Seperti gelagatnya yang biasa, Ustadz Muharrom masih melayangkan pandangan kasar nan tajamnya padaku. Aku memang sudah 5 hari bolos dan telah berlarut-larut jadi buronan Ustadz Muharrom. Tak pelak alasan jarang muraja’ah-lah yang menjadikan aku sebagai target utama serangannya kali ini. Padahal aku sudah berbaik niat menerjang hujaman air langit yang menikam bumi sore ini. Sial sedang menimpa juga. Aku berada di belakang Barok dan Arif. Mereka sudah dikenal atas muraja’ah yang lama sekali durasinya. Sama-sama tidak lancar. Kalau aku sih tak pernah mikir panjang, lah aku ini cuma disuruh, lebih pasnya dipaksa Ayahku ikut program tahfidz disini. Santai saja lah. Lah cuma buat mengugurkan kewajiban.
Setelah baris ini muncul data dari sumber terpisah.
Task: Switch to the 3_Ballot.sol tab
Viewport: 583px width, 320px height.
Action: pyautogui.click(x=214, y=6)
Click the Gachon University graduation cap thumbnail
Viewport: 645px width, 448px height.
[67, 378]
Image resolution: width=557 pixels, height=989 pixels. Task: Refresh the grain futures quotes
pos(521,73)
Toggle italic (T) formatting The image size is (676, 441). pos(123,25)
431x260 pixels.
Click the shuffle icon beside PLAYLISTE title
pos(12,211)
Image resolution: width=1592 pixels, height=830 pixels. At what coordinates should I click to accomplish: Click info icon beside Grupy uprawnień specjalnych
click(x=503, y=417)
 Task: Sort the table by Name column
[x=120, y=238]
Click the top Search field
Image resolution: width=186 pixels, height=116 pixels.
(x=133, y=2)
Aku masih berkutat di juz dua. Entah karena kebanyakan maksiat atau apalah, aku ini gampang menghafal, dan lebih gampang lagi lupanya, klop dah. Sial lagi, ngantuk mulai terantuk-antuk di pelupuk mata. Barok malah masih muter di ayat yang itu-itu aja, tiada harapan. Tak kuat. Aku pun terpulas dalam tidur di posisi duduk tanpa berbatal wudlu.
******************
Putih, putih, putih, kosong. Kenapa kok Cuma putih kosong melompong?. Apa ini mimpi?. Pasti mimpi.
“ini memang alam lain nak!”. Orang berseru di belakangku
“kalau begitu apa?”. Tanyaku lugas. “Kau siapa?”
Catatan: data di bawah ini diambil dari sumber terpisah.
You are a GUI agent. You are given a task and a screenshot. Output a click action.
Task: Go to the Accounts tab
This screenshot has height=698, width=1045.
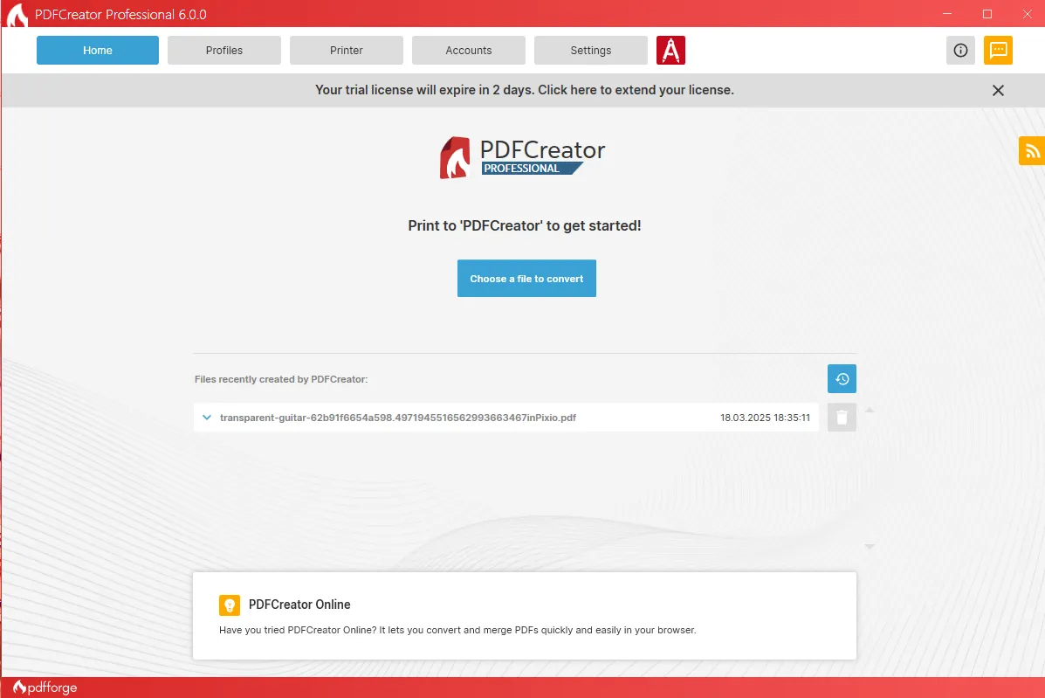(x=468, y=50)
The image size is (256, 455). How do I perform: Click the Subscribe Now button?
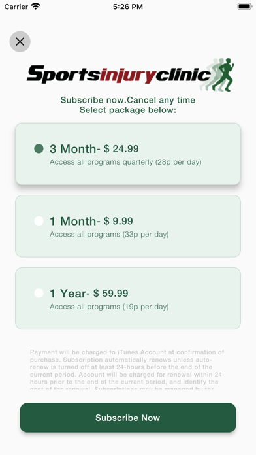(128, 418)
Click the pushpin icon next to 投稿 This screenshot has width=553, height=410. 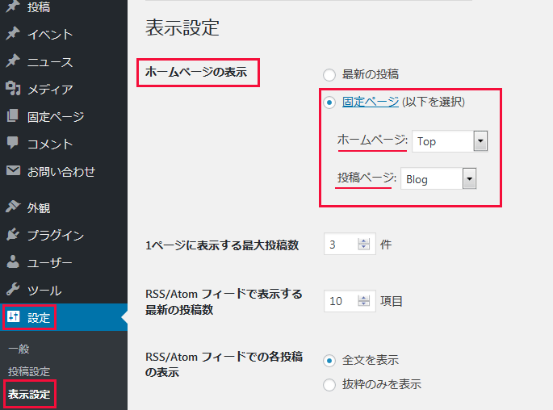click(12, 7)
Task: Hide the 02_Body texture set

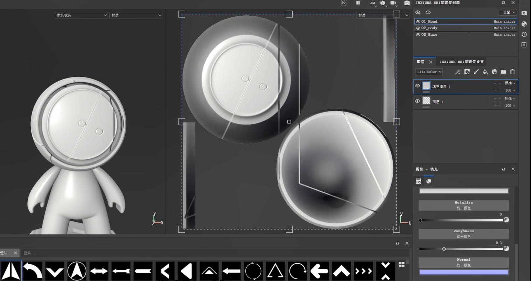Action: pyautogui.click(x=418, y=28)
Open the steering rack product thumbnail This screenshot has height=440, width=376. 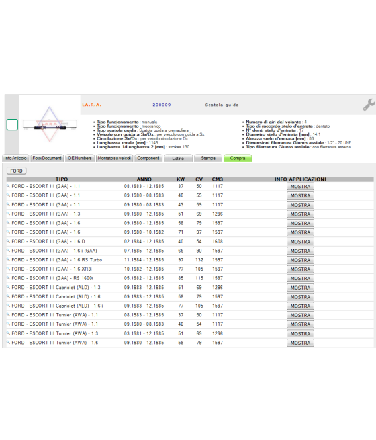tap(50, 124)
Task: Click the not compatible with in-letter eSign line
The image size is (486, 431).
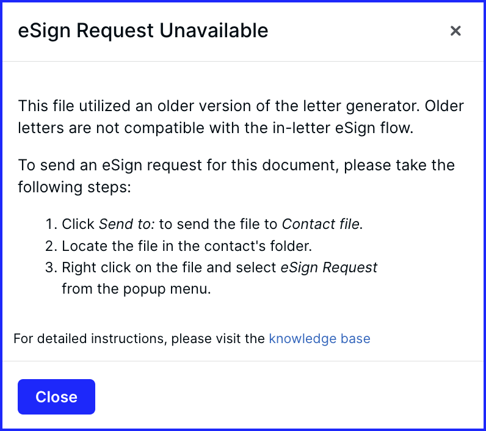Action: point(216,128)
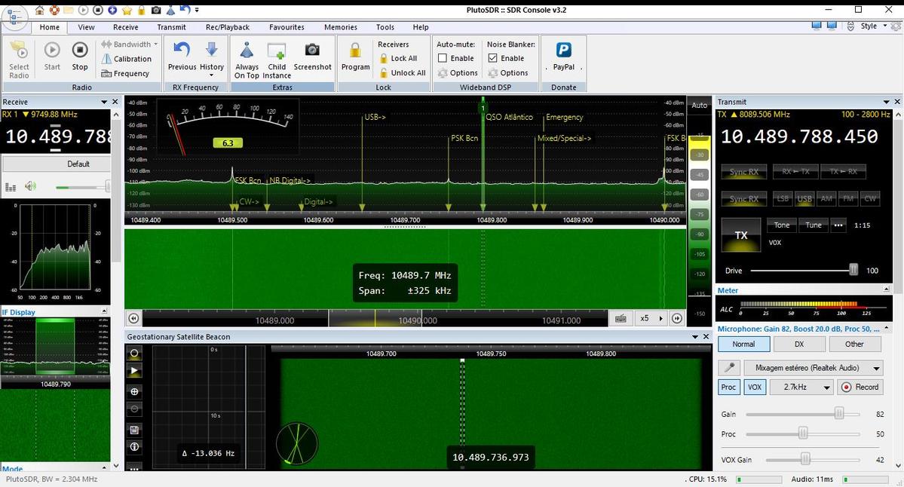The width and height of the screenshot is (904, 487).
Task: Open a Child Instance
Action: (x=277, y=51)
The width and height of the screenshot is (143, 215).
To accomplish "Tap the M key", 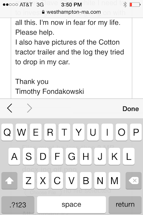I will point(114,180).
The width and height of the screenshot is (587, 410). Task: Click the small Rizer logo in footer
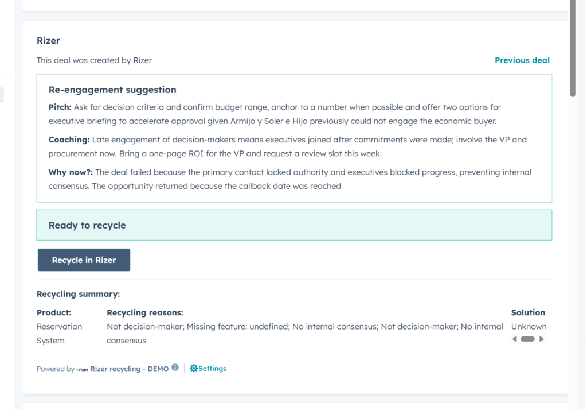click(83, 369)
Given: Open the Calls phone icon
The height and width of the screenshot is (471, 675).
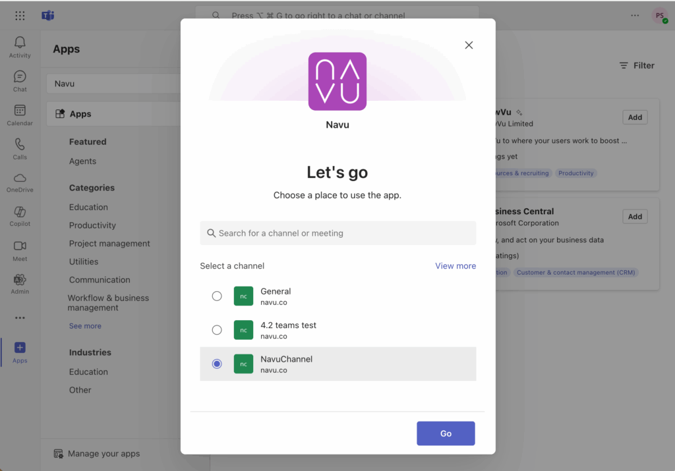Looking at the screenshot, I should click(x=20, y=146).
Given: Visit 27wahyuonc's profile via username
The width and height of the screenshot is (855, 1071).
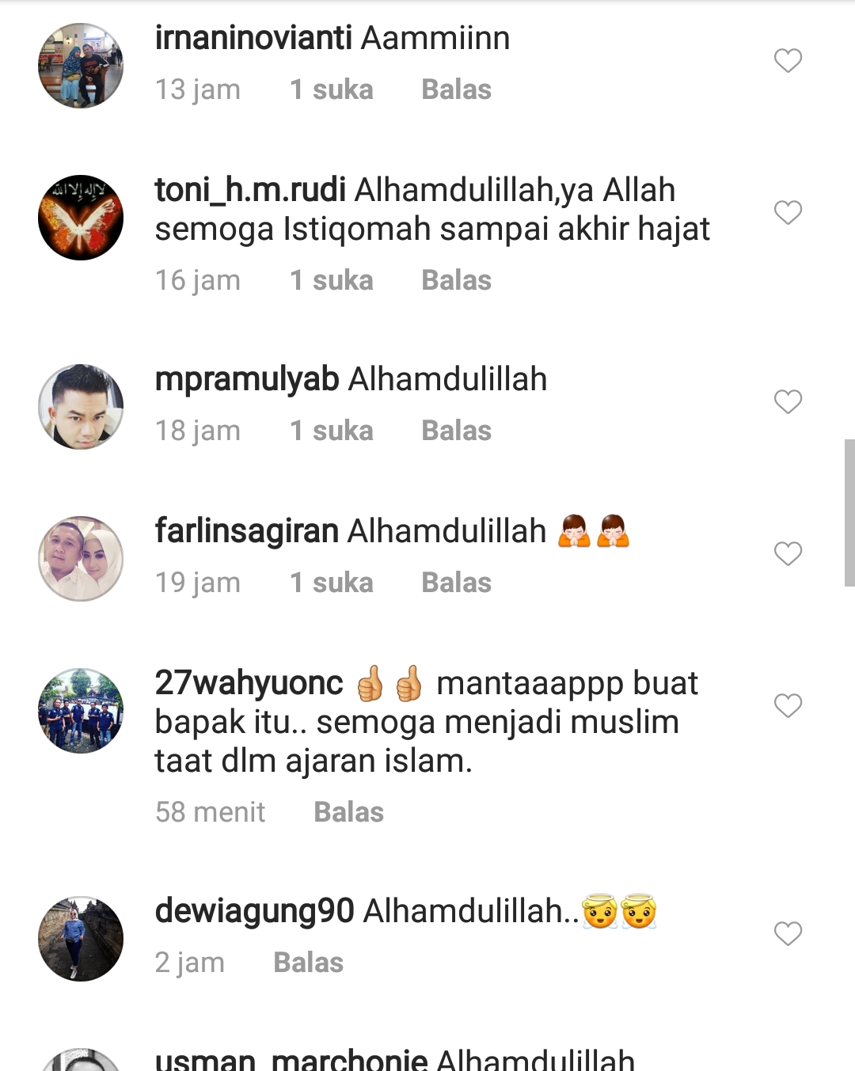Looking at the screenshot, I should (249, 683).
“Kau tak perlu tau ini apa tempatnya dan siapa aku ini”. Aku mulai merinding disini, tapi orang itu tak seram kayak gambaran Munkar-Nakir atau Malik. Masak itu Jibril? Ah tak mungkin, dia khusus Nabi.
“Kalu begitu apa tujuanmu membawaku kesini?”
“Ada hal menarik disini, mau kutunjukkan kepadamu”. Aku dibawa ke ruang lain. Terlihat disana ada banyak orang, sangat bayak. Sedang melakukan sesuatu yang aneh. Mereka menadahi air. Tapi dengan bodohnya dengan keranjang-keranjang yang banyak lubangnya. Mereka sedang apa?. Apalah arti gambaran ini bagiku.
“Apa kau tahu siapa mereka?”. Tanya dia
“Ah.. tidak”.
“Meraka adalah gambaran orang-orang yang tidak ikhlas dalam hal ibadah”. Katanya mantab.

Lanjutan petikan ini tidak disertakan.